Headache frequency recorded on a 90-day basis was converted to a 30-day basis at each follow-up interval. Distributions of the headache frequency converted from a 90-day to a 30-day basis were compared to those that were captured on a 30-day basis to ensure there were no statistically significant differences in distribution. If data were collected for a post-index visit dating more than 7.5 months post-index, this was considered an additional visit and not included in the analysis. Descriptive statistics related to headache frequency and mean change from baseline in headache day frequency are presented as days per month and were calculated for each follow-up visit.

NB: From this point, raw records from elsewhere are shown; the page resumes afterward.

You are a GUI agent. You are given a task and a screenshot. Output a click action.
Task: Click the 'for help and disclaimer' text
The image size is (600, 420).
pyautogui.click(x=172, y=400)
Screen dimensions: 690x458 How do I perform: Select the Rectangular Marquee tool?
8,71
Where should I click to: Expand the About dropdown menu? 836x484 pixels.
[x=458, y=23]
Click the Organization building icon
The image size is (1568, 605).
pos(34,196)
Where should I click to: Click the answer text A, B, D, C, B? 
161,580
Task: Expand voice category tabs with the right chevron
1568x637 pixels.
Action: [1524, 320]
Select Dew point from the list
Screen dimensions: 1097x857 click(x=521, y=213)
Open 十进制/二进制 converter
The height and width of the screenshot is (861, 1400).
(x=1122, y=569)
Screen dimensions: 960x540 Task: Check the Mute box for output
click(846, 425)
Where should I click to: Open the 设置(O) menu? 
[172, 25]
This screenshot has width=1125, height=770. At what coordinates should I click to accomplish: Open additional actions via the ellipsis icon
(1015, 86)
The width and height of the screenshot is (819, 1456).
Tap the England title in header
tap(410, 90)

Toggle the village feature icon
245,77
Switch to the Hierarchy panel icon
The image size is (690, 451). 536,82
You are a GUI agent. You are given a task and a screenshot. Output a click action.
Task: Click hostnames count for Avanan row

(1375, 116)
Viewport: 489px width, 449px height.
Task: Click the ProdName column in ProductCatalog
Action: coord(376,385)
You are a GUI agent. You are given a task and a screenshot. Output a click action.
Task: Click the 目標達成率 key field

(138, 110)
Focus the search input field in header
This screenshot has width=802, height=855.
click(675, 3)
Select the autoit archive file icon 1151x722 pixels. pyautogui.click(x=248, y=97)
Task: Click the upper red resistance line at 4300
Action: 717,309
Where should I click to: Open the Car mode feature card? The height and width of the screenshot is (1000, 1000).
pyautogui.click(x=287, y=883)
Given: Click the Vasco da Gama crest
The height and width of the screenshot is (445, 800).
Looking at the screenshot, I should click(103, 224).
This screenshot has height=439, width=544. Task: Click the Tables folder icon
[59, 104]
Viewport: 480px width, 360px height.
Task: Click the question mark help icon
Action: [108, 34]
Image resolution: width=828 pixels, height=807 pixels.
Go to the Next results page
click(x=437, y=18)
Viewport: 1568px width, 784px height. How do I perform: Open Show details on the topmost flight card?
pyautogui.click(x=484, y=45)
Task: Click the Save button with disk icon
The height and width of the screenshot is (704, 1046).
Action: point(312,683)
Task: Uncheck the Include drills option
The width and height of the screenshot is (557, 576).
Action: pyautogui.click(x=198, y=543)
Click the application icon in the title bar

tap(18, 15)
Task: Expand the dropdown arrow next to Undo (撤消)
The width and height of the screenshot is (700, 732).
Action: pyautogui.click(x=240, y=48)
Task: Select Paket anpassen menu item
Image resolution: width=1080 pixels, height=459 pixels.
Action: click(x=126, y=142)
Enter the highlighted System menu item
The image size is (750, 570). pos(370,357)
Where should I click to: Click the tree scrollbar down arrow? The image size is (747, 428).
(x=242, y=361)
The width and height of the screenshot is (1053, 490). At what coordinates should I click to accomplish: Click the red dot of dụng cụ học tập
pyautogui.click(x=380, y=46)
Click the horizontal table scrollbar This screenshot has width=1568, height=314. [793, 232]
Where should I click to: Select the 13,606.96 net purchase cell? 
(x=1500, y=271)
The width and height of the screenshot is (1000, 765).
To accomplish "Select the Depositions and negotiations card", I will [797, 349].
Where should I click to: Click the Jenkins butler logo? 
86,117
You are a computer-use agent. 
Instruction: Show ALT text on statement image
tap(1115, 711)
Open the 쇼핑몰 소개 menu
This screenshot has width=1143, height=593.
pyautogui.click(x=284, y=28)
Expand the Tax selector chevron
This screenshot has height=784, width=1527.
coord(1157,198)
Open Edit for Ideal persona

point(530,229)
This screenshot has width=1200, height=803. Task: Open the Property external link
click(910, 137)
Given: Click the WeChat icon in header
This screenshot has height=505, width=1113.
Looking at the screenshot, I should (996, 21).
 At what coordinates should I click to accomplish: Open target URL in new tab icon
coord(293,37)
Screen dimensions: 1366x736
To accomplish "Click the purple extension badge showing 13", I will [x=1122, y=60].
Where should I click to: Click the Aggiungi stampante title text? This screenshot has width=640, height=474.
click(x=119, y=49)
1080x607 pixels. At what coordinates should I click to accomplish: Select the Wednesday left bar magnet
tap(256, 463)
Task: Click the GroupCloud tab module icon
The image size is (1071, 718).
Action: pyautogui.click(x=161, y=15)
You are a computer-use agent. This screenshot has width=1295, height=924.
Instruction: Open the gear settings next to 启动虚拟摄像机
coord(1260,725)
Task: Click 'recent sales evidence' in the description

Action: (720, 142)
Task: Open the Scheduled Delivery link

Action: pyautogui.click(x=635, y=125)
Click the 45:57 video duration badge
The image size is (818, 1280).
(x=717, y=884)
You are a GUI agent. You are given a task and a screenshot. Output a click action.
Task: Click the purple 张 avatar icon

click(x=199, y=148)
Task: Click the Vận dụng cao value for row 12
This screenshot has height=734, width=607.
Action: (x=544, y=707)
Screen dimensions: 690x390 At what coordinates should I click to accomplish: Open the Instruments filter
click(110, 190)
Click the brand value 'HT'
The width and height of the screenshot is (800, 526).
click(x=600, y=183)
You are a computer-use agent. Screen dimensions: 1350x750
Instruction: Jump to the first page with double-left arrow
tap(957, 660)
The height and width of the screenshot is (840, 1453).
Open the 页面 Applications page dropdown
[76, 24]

This real-world retrospective study of the addition of atogepant to onabotulinumtoxinA treatment for CM was conducted on secondary data collected for the purpose of health care, not research. Missing values may be the result of several circumstances including data not being applicable for a specific patient, or data not being available in the medical chart. Not all data fields of study interest were available for each patient at a particular time point. Additionally, not all study patients contributed data to both post-index onabotulinumtoxinA administrations of study interest due to loss to follow-up or discontinuation. Missing data were captured explicitly by allowing for an unknown option in the eCRF wherever appropriate. The number and percentage of unknown values for a variable were reported. No imputation was performed, and all analyses were conducted on available data only, with the exception of date variables where day and/or month were missing, for which the first day of the month and/or the first month of the year were imputed, respectively. In case the sample size for exploratory variables was not sufficient, then the analyses were not reported.

The New England Independent Review Board reviewed the study protocol prior to study initiation and determined the study as exempt from review. Written informed consent from participants was not required for this study in accordance with the national legislation and the institutional requirements as only deidentified data were collected. The study was conducted in accordance with the International Conference for Harmonisation guidelines, applicable regulations, and the Declaration of Helsinki.